O prémio de melhor atriz de série dramática foi para Elizabeth Moss, pelo seu desempenho na série televisiva Handmaid’s Tale. No seu discurso a atriz citou Margaret Atwood, autora do livro em que se inspira a série que lhe valeu o prémio: “Nós éramos as pessoas que não estavam nos jornais. Vivíamos nos espaços brancos nas margens da impressão. Vivíamos entre os buracos das histórias”. Uma citação que Elisabeth Moss contrariou com palavras fortes e empoderadoras. “Já não vivemos nos espaços em branco nas margens da letra impressa. Já não vivemos nos buracos das histórias. Somos a história impressa e escrever a história de nós mesmas.”
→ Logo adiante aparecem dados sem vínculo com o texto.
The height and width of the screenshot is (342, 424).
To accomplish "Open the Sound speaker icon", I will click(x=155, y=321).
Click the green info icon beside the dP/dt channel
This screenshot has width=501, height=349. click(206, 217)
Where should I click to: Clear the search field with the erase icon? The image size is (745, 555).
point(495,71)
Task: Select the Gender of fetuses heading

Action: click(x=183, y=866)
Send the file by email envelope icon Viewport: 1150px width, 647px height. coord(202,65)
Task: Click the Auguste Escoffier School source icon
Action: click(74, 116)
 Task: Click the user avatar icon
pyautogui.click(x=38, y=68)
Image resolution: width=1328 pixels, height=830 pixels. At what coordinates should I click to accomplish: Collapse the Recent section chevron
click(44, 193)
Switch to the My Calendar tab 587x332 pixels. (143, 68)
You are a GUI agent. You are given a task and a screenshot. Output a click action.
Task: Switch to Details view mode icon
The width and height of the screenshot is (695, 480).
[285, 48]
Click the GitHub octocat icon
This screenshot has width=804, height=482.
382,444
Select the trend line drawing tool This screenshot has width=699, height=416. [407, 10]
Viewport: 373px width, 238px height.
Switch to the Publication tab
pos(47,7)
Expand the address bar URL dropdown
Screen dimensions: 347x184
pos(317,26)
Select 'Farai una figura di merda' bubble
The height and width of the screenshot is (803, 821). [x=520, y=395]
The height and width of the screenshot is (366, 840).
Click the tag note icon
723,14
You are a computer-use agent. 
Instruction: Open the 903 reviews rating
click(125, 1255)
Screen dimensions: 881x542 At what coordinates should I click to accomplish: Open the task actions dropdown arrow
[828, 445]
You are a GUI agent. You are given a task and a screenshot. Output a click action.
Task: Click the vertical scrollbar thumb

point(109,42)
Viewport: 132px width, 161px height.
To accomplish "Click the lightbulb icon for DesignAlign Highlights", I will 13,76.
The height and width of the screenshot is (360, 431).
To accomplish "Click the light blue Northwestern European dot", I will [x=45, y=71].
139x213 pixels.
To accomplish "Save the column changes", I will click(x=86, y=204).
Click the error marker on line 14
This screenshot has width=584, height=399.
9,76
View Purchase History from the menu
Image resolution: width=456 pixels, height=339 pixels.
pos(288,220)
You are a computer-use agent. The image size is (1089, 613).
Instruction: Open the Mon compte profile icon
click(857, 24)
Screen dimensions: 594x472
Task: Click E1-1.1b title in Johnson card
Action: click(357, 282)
Intervenções feministas entre discursos

O feminismo não se fez ouvir apenas durante os discursos, Natalie Portman aproveitou o facto de apresentar os nomeados para melhor realizador para sublinhar que não havia nenhuma mulher nomeada naquela categoria. Também Barbra Streisand assinalou este facto recordando que foi a única mulher a vencer um Globo de Ouro naquela categoria em 1984. “Isso foi há 34 anos. Amigos, acabou-se o tempo. Precisamos de mais mulheres cineastas e de mais mulheres nomeadas para melhor realização”.

Até o mestre de cerimónias, Seth Meyers, abordou o tema dos escândalos sexuais em Hollywood com muito humor. “Boa noite às senhoras e aos senhores que ainda restam!” foi a primeira frase da cerimónia, mas Seth não se ficou por aqui: “É 2018. A marijuana foi permitida finalmente [na Califórnia, para fins recreativos], mas o assédio sexual já não! Vai ser um bom ano”, ironizou.